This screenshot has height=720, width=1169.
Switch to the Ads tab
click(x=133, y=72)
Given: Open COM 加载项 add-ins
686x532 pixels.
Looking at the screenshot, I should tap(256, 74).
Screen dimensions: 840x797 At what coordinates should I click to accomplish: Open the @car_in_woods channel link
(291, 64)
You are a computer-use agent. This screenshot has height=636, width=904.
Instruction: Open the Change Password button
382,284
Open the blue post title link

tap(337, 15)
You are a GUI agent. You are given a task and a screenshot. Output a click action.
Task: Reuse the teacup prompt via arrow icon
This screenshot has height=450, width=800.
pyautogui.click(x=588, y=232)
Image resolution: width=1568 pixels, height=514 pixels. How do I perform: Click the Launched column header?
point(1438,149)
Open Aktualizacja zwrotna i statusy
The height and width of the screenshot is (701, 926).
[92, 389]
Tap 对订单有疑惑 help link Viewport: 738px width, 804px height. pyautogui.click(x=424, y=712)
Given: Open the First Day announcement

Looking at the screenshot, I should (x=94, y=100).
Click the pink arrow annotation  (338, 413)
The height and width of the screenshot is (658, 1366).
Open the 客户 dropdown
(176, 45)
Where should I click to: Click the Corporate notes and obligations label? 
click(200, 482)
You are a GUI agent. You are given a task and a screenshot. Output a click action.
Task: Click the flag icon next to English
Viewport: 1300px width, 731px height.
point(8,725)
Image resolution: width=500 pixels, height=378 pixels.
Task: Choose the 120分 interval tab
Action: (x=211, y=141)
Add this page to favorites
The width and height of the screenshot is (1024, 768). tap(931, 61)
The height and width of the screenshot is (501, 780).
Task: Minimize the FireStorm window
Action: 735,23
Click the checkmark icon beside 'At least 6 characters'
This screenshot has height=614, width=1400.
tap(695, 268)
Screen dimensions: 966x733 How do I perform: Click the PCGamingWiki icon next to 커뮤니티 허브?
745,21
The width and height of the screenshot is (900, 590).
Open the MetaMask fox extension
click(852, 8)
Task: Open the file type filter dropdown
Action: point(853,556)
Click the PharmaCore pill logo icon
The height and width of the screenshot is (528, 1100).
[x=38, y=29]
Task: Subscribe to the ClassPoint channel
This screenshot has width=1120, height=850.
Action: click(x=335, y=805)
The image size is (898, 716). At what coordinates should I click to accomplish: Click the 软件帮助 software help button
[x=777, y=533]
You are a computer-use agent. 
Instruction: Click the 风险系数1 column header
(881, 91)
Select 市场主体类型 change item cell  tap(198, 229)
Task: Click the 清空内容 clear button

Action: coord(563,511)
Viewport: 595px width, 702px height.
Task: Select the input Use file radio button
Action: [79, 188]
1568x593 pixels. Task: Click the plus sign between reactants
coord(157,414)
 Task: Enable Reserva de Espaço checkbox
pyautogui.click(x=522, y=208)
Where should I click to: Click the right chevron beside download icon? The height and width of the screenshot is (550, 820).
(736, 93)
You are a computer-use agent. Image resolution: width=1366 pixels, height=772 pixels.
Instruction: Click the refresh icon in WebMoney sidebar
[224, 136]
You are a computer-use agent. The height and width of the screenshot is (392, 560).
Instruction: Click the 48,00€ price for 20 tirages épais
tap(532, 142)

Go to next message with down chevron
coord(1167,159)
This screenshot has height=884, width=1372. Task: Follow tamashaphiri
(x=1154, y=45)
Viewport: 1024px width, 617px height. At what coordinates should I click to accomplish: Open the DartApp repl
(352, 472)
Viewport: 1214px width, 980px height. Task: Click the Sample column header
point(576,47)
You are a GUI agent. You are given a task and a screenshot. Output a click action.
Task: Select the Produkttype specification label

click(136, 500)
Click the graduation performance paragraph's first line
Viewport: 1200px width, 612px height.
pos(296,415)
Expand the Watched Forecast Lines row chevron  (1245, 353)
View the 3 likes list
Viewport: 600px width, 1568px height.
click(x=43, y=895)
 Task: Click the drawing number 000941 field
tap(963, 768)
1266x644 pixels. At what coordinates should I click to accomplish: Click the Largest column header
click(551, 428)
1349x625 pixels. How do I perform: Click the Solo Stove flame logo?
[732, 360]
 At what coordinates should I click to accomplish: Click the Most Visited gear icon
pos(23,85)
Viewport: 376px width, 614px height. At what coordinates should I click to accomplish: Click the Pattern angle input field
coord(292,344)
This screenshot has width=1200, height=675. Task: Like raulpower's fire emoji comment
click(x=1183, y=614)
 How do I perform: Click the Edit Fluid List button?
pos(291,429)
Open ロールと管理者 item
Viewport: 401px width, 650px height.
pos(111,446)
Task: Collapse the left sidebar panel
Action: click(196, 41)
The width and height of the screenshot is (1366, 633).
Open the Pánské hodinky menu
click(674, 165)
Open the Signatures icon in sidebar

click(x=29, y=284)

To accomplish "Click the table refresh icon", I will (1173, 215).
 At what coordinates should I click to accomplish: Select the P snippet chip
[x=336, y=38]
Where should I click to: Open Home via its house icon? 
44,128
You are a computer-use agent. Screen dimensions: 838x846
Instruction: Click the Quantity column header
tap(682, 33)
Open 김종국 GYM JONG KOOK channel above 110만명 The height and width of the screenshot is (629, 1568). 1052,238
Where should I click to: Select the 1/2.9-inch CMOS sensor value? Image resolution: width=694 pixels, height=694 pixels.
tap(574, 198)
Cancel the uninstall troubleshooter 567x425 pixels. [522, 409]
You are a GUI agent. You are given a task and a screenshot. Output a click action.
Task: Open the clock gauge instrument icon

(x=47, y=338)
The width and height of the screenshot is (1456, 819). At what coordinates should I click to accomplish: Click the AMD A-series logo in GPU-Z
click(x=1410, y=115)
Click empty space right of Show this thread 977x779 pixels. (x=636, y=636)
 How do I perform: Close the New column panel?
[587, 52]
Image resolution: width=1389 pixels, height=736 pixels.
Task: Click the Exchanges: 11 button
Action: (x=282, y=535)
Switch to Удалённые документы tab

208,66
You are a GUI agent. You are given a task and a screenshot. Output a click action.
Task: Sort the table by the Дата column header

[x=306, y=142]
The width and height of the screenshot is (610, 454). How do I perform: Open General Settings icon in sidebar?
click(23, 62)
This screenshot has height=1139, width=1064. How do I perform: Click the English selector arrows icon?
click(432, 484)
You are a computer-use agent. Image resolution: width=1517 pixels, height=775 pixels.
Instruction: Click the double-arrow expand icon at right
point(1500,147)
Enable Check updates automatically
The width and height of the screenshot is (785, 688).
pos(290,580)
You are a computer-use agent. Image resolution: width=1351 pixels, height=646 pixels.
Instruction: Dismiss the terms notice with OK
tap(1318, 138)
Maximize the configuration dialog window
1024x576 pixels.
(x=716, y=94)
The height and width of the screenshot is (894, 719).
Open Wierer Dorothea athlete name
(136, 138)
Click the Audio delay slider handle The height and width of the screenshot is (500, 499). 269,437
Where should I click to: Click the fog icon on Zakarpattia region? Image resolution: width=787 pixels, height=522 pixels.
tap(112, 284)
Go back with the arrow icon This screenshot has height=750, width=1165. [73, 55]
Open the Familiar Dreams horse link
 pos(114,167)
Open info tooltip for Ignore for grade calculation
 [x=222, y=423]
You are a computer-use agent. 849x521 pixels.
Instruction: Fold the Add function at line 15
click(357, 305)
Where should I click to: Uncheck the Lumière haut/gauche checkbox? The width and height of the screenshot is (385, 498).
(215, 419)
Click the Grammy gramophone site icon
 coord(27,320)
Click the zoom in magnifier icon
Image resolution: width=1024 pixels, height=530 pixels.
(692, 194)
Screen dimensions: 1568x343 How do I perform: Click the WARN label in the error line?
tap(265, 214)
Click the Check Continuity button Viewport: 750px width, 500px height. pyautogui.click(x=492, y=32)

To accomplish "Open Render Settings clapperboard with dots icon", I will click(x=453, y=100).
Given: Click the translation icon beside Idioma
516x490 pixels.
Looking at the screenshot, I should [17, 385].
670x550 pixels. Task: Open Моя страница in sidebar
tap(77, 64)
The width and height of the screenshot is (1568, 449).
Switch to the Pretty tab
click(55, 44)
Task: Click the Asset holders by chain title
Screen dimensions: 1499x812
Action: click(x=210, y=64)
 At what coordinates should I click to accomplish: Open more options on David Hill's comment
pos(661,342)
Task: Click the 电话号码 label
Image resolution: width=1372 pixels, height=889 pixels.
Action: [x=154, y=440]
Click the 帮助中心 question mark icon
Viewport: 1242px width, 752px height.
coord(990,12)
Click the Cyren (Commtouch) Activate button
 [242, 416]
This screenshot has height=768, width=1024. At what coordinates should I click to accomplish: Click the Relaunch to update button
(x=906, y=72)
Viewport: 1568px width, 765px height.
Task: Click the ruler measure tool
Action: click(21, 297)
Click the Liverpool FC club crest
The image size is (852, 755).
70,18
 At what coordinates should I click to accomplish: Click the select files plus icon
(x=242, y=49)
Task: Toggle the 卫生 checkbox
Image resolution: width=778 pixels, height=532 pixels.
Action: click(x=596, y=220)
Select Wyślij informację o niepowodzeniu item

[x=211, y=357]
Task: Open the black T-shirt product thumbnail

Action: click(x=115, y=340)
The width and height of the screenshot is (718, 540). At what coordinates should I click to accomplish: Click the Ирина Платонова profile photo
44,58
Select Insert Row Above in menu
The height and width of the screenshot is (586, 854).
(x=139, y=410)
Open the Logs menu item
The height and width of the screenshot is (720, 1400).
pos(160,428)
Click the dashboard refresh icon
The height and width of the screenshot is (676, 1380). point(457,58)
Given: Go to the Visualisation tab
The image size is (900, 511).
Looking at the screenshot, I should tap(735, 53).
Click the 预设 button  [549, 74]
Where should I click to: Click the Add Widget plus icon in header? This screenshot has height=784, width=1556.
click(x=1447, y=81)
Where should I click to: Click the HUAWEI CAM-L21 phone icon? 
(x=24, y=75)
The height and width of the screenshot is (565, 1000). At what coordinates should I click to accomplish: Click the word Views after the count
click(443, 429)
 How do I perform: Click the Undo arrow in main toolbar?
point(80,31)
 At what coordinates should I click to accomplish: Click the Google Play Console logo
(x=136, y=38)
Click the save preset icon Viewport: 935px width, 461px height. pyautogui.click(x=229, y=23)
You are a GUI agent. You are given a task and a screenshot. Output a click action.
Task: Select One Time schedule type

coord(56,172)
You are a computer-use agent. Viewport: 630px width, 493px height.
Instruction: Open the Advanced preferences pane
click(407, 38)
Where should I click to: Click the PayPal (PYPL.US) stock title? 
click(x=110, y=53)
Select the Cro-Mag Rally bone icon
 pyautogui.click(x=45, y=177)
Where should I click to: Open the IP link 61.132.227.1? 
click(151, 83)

• • • •

• **ASSIGNED TASK**
Would you please repeat exactly the lines above, starting at the line with "Switch to the Ads tab" and stopping at the line with "You are a computer-use agent. This", both included?

• **SOLUTION TO THIS PROBLEM**
Switch to the Ads tab
click(x=133, y=72)
Given: Open COM 加载项 add-ins
686x532 pixels.
Looking at the screenshot, I should tap(256, 74).
Screen dimensions: 840x797 At what coordinates should I click to accomplish: Open the @car_in_woods channel link
(291, 64)
You are a computer-use agent. This screenshot has height=636, width=904.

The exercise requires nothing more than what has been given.